HK Bank was not anxious to sell. But we had patriots on their board, we promised to return it when emergency was over, and moved it to new site--by rolligon, too big for tubes, and took all one dark semi-lunar. Had to jerry-rig a big airlock to get it out of Kong warren. I hooked it to Mike again and he undertook to teach art of ballistics against possibility that his linkage to new site might be cut in an attack.

(You know what bank used to replace computer? Two hundred clerks working abacuses. Abacusi? You know, slipsticks with beads, oldest digital computer, so far back in prehistory that nobody knows who invented. Russki and Chinee and Nips have always used them, and small shops today.)

Trying to improve laser drills into space-defense weapons was easier but less straightforward. We had to leave them mounted on original cradles; was neither time, steel, nor metalsmiths to start fresh. So we concentrated on better aiming arrangements. Call went out for telescopes. Scarce--what con fetches along a spyglass when transported? What market later to create supply? Surveying instruments and helmet binoculars were all we turned up, plus optical instruments confiscated in Terran labs. But we managed to equip drills with low-power big-field sights to coach-on with and high-powcr scopes for fine sighting, plus train and elevation circles and phones so that Mike could tell them where to point. Four drills we equipped with self-synchronous repeater drives so that Mike could control them himself--liberated these selsyns at Richardson; astronomers used them for Bausch cameras and Schmidts in sky mapping.
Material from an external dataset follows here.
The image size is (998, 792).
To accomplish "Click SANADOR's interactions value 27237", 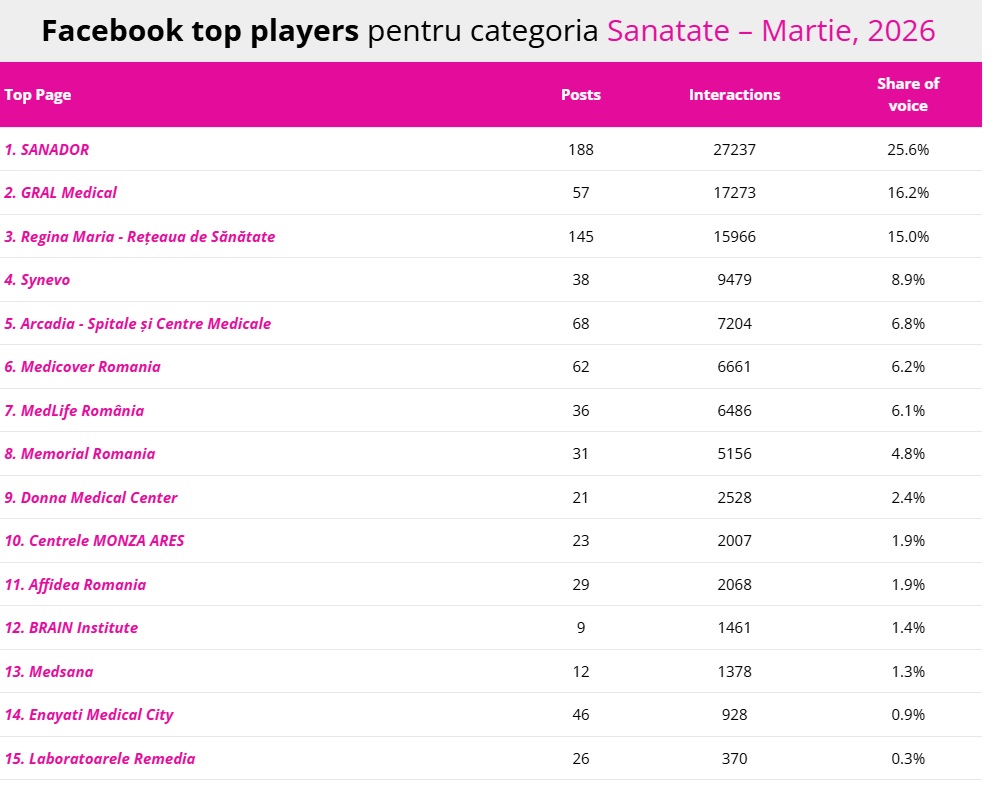I will click(x=735, y=150).

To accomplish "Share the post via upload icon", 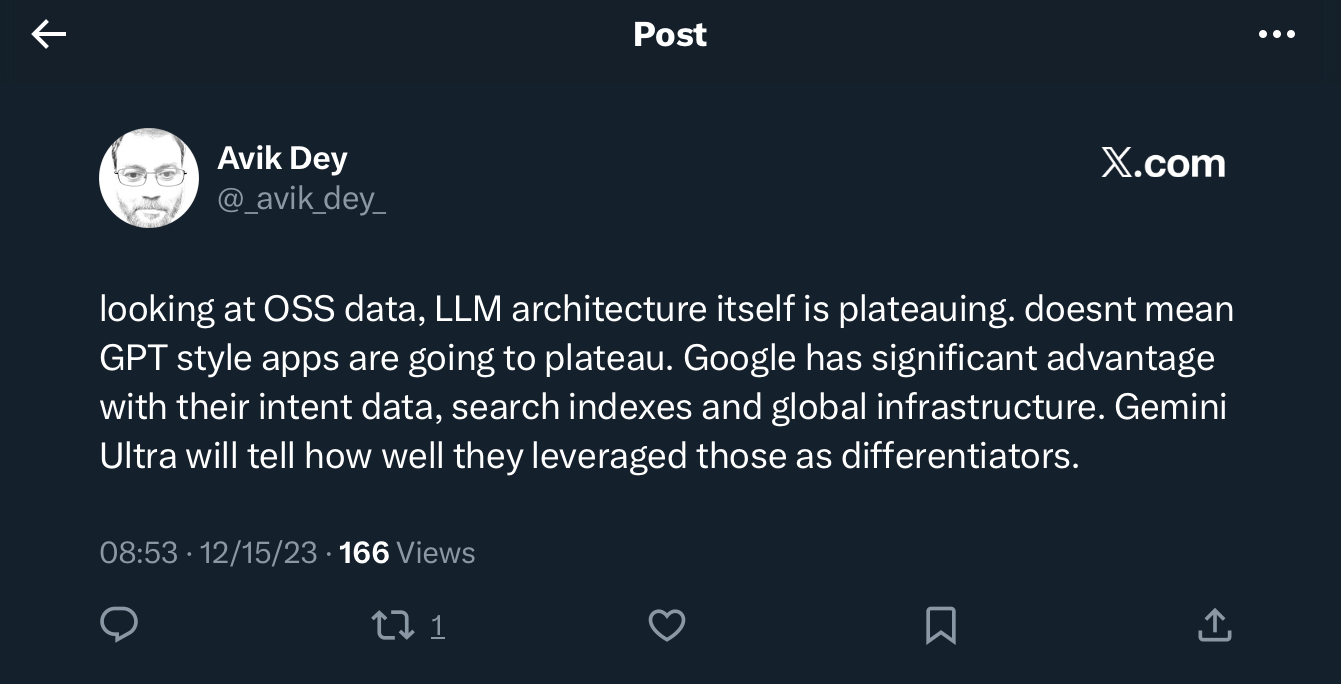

But big problem was men. Wasn't money, we kept upping wages. No, a drillman likes to work or wouldn't be in that trade. Standing by in a ready room day after day, waiting for alert that always turns out to be just another practice--drove 'em crackers. They quit. One day in September I pulled an alert and got only seven drills manned.

Talked it over with Wyoh and Sidris that night. Next day Wyoh wanted to know if Prof and I would okay bolshoi expense money? They formed something Wyoh named "Lysistrata Corps." Never inquired into duties or cost, because next time I inspected a ready room found three girls and no shortge of drillmen. Girls were in uniform of Second Defense Gunners just as men were (drillmen hadn't bothered much with authorized uniform up to then) and one girl was wearing sargeant's stripes with gun captain's badge.

I made that inspection very short. Most girls don't have muscle to be a drillman and I doubted if this girl could wrestle a drill well enough to justify that badge. But regular gun captain was on job, was no harm in girls learning to handle lasers, morale was obviously high; I gave matter no more worry.